Crucially, by replicating this ‘wing-like’ structure, the power-to-weight ratio of the overall solar energy structure is increased 17-fold, making it vastly more efficient.
The research by the team from both the Environment and Sustainability Institute (ESI) and the Centre for Ecology and Conservation, based at the University of Exeter’s Penryn Campus in Cornwall, is published in the leading scientific journal, Scientific Reports.
Professor Tapas Mallick, lead author of the research said: “Biomimicry in engineering is not new. However, this truly multidisciplinary research shows pathways to develop low cost solar power that have not been done before.”
The Cabbage White butterflies are known to take flight before other butterflies on cloudy days – which limit how quickly the insects can use the energy from the sun to heat their flight muscles.

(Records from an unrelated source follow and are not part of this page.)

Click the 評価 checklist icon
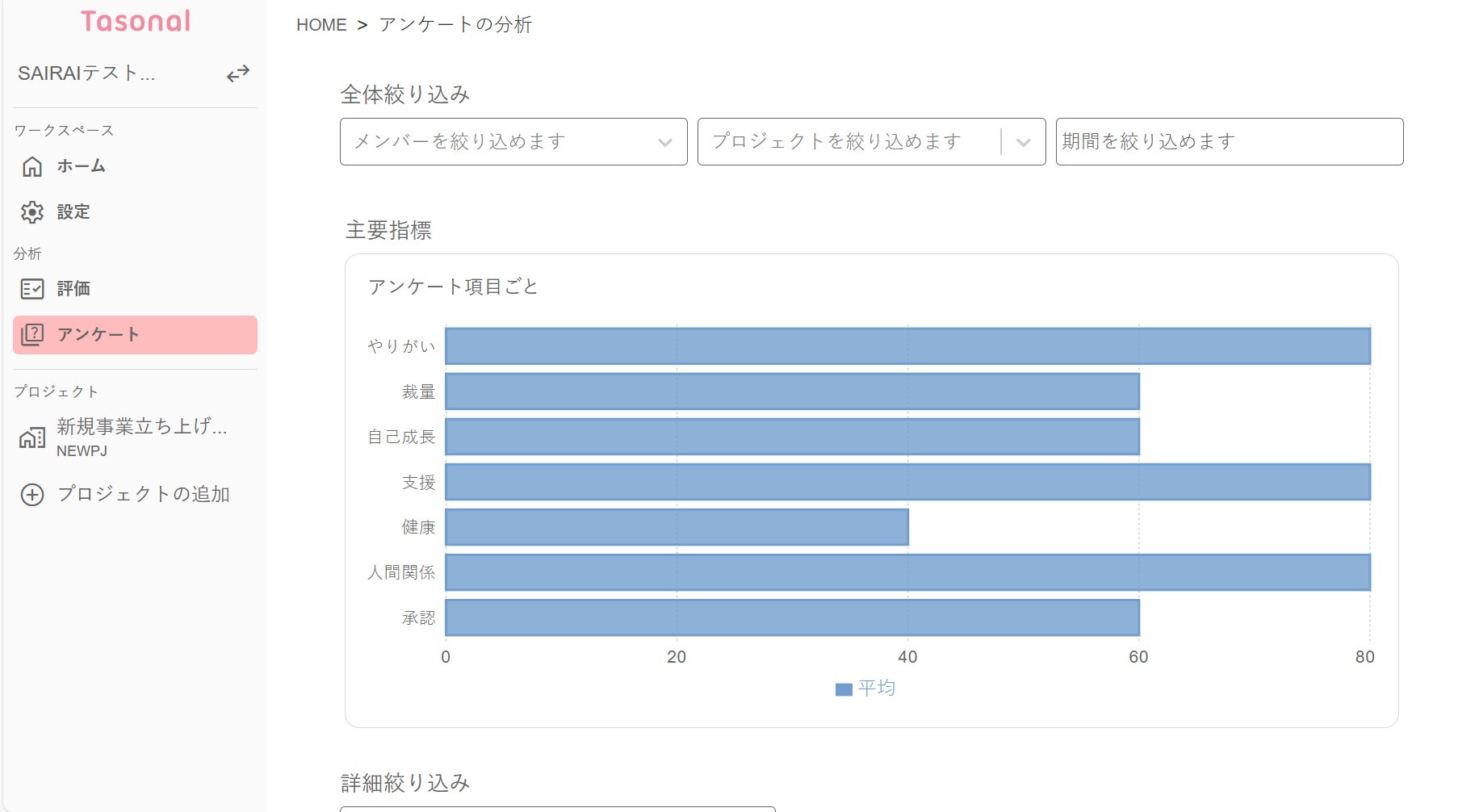Image resolution: width=1475 pixels, height=812 pixels. (x=32, y=289)

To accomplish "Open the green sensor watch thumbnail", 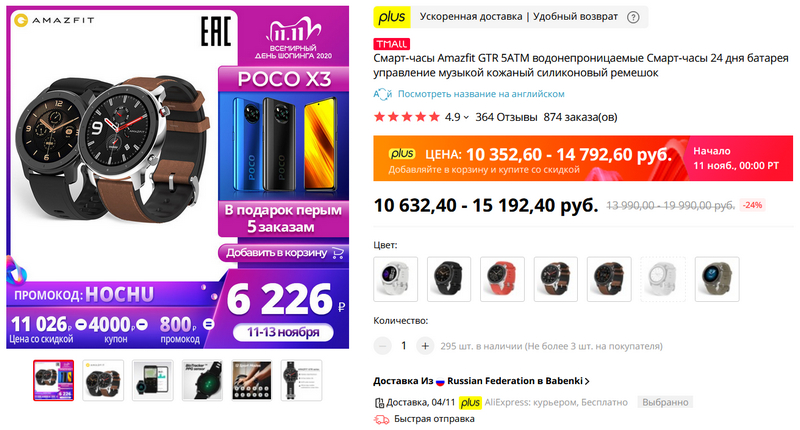I will 202,381.
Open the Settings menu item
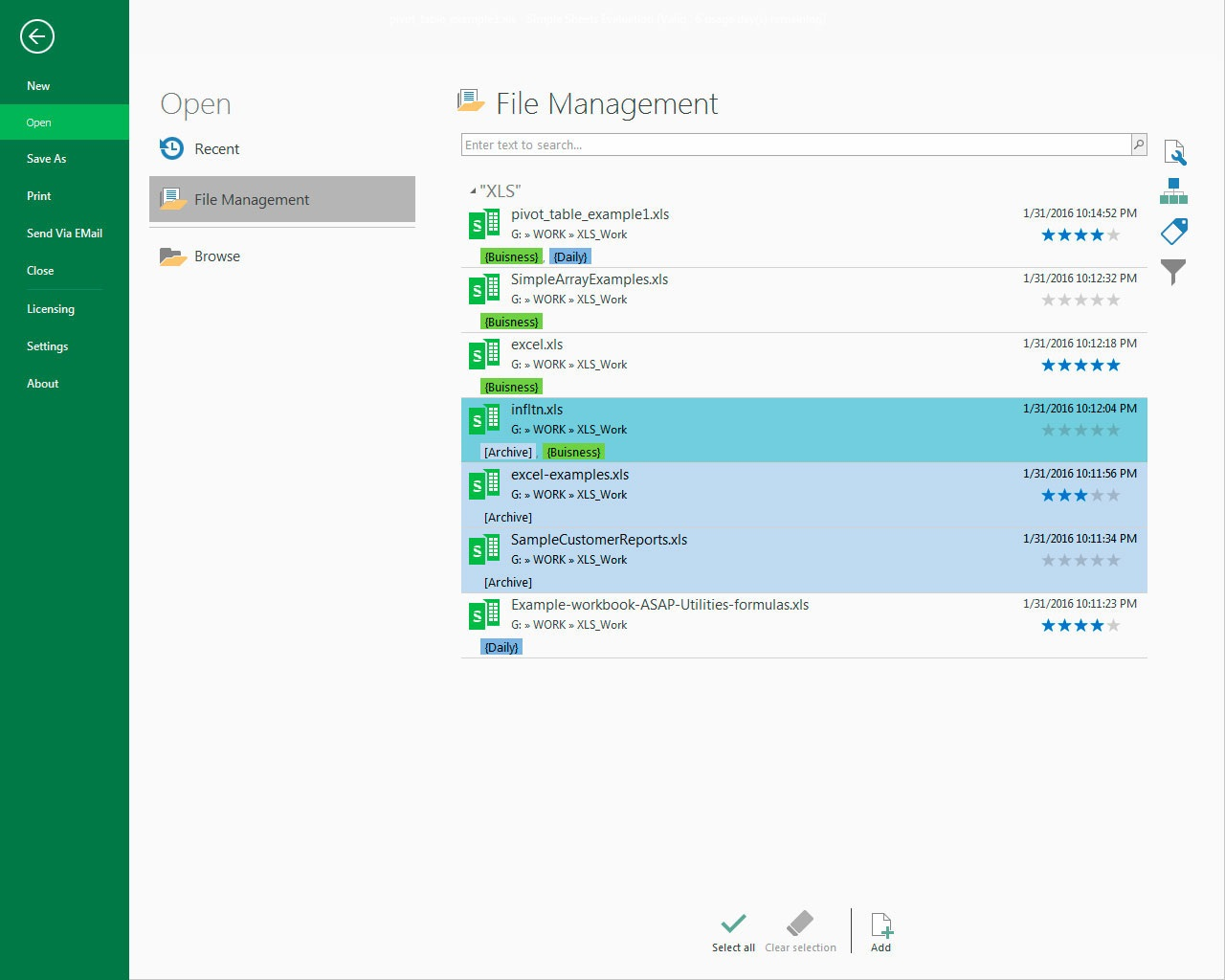This screenshot has width=1225, height=980. tap(47, 346)
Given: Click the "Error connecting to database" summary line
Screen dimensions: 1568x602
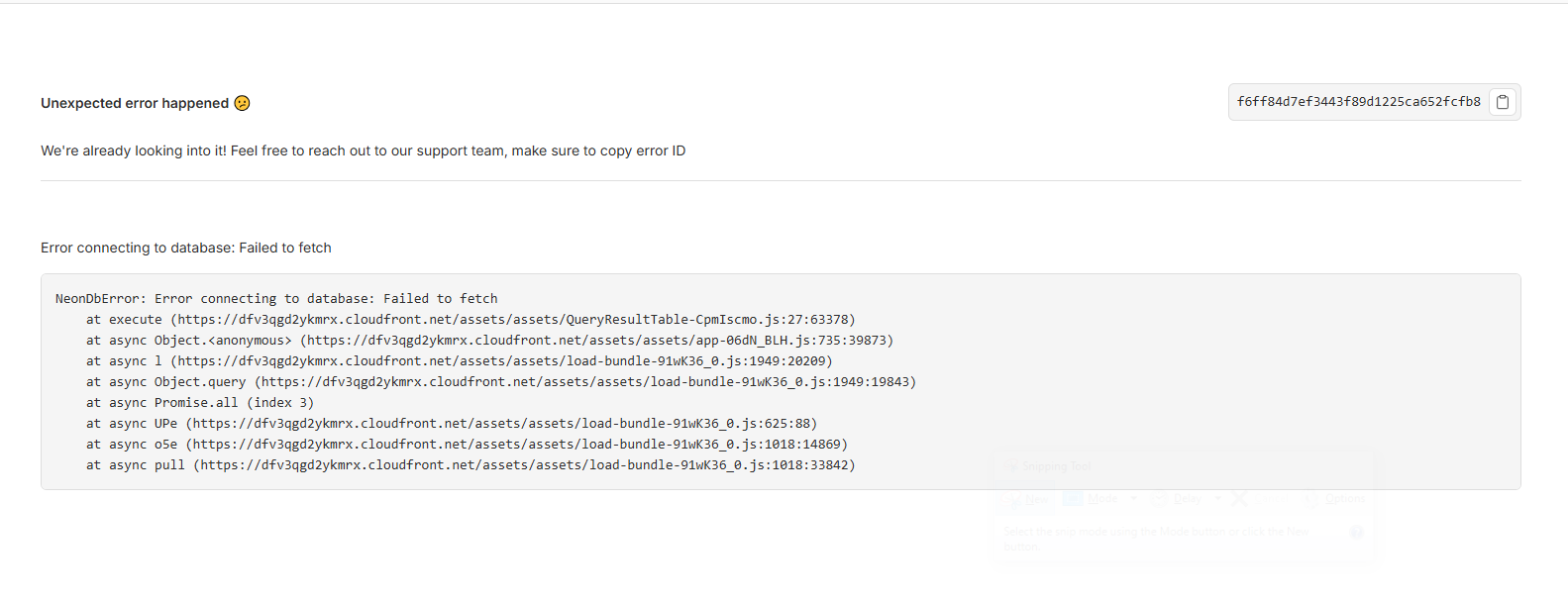Looking at the screenshot, I should coord(186,248).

While I see a lot of butterflies using the "v-shaped" posture, it's rarely the Cabbage Whites, which I almost always see in the "wings folded" posture. Maybe I don't go out early enough.
This ability is thought to be due to the v-shaped posturing, known as reflectance basking, they adopt on such days to maximise the concentration of solar energy onto their thorax, which allows for flight.Since lots of other butterflies use the "v-shaped" posture, I would rather attribute that to the fact that they are white, and therefore maximally reflective.

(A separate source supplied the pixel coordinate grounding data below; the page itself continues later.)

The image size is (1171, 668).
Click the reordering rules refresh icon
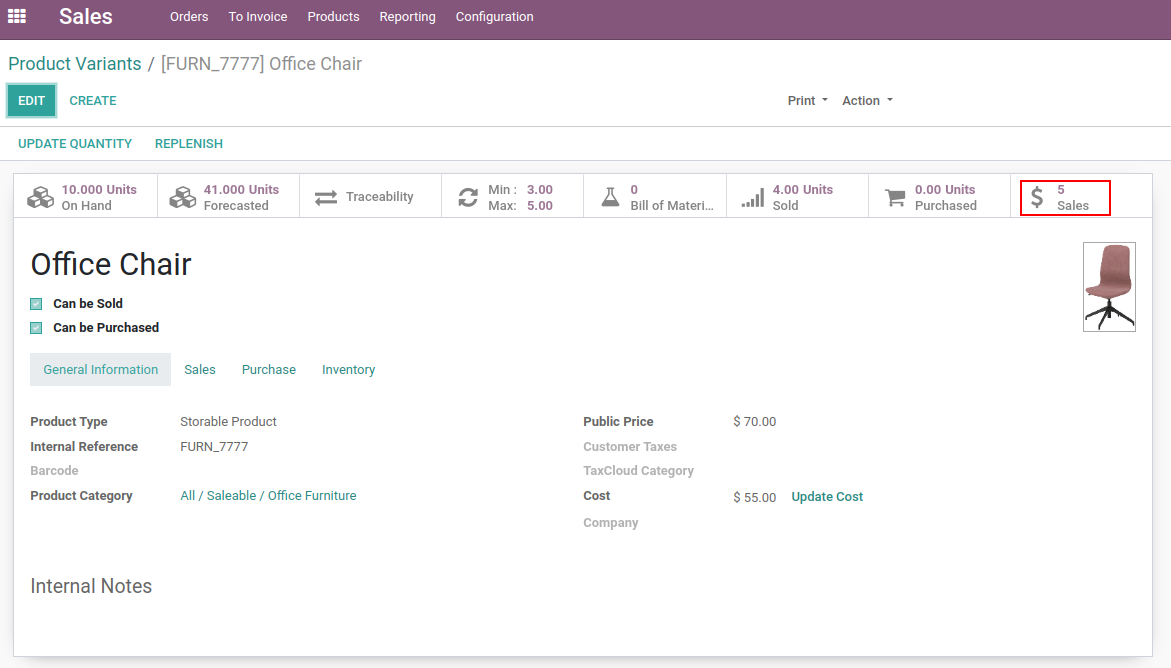coord(468,197)
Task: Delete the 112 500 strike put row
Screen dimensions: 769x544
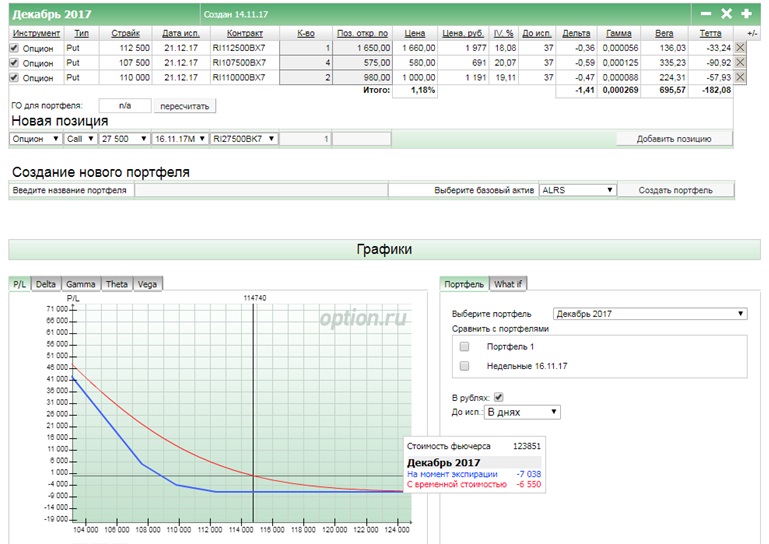Action: (740, 48)
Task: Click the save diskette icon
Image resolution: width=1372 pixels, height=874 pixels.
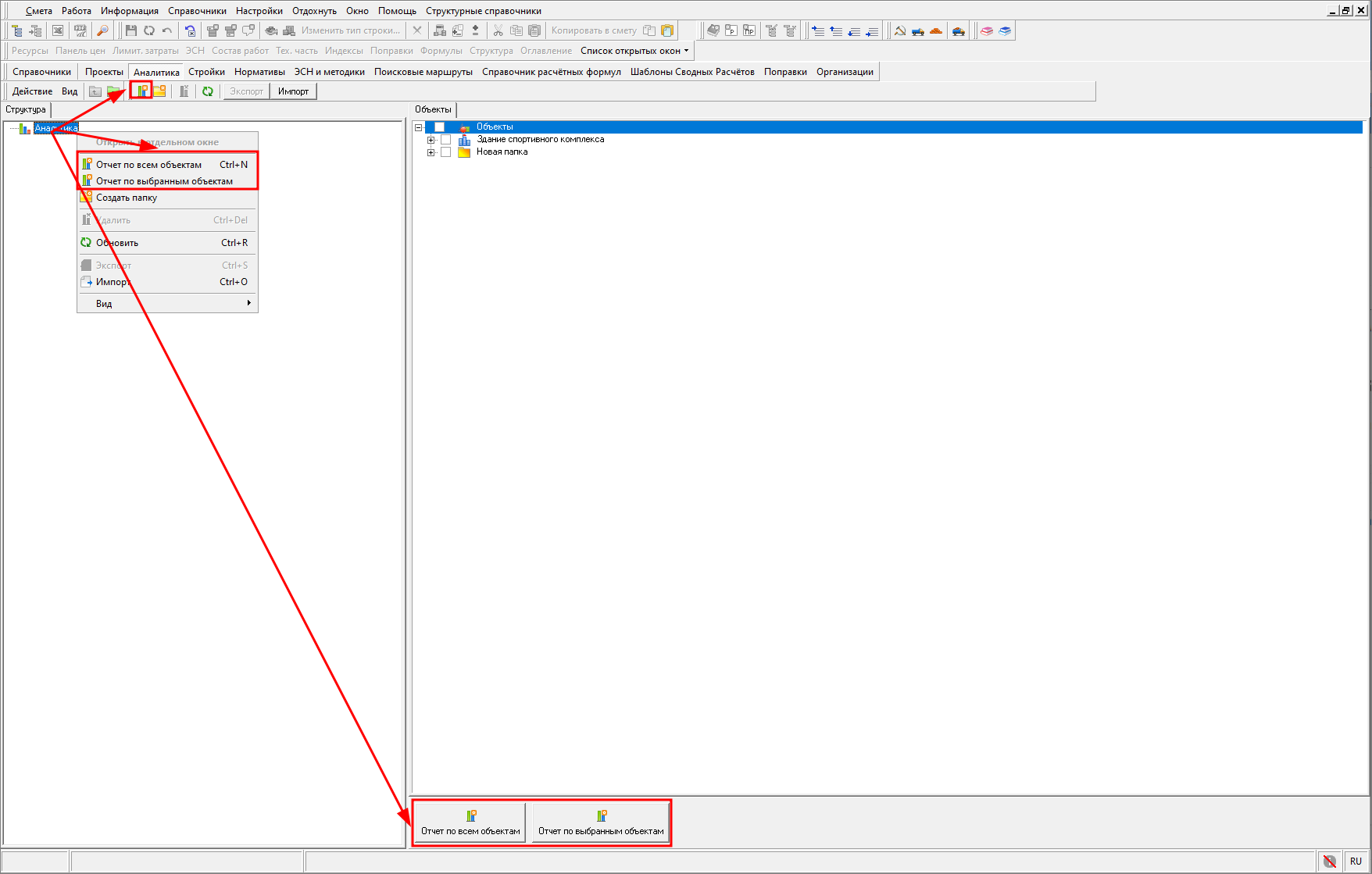Action: coord(131,31)
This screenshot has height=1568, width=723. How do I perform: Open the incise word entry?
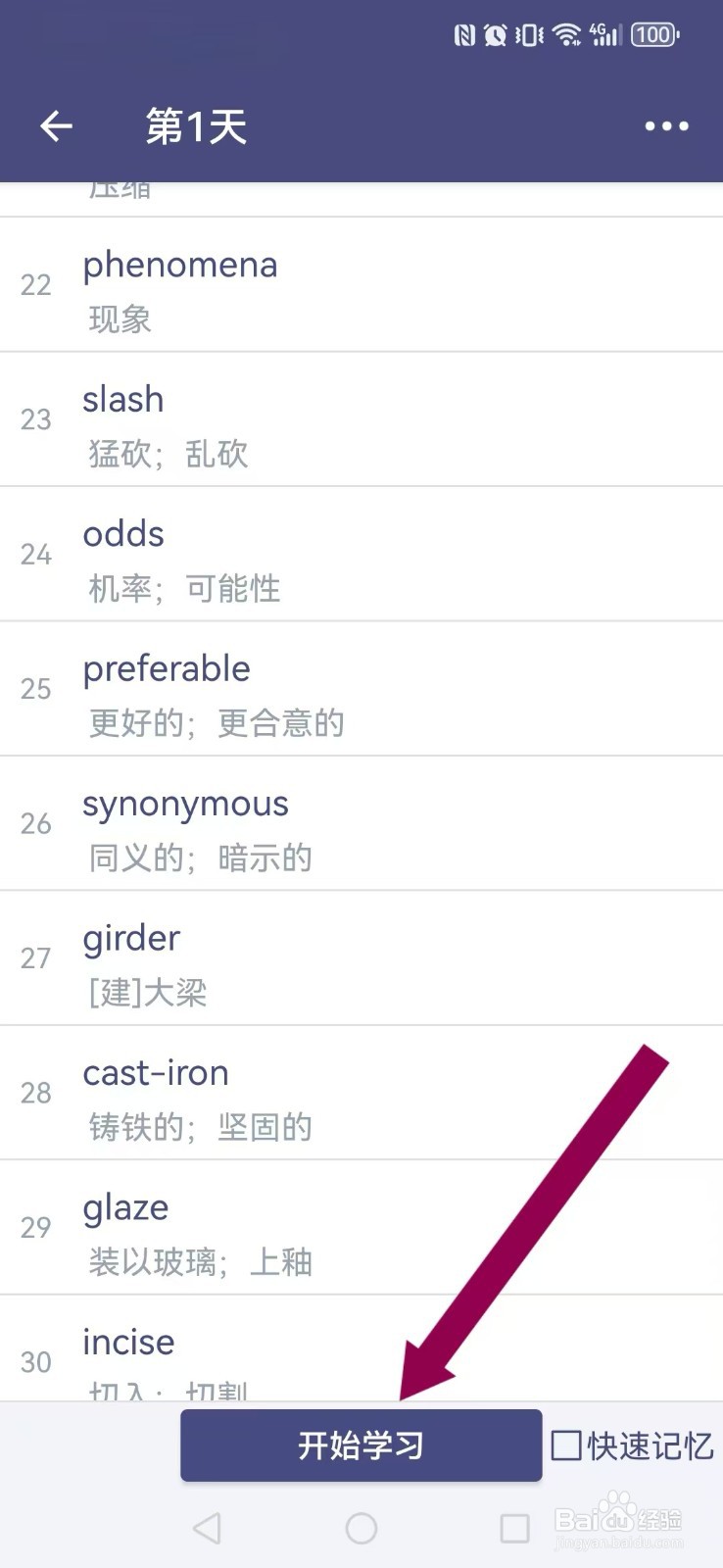click(x=362, y=1348)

Furthermore, specific sub-structures of the butterflies’ wings allow the light from the sun to be reflected most efficiently, ensuring that the flight muscles are warmed to an optimal temperature as quickly as possible.
The team of scientists therefore investigated how to replicate the wings to develop a new, lightweight reflective material that could be used in solar energy production.
The team found that the optimal angle by which the butterfly should hold its wings to increase temperature to its body was around 17 degrees, which increased the temperature by 7.3 degrees Centigrade compared to when held flat.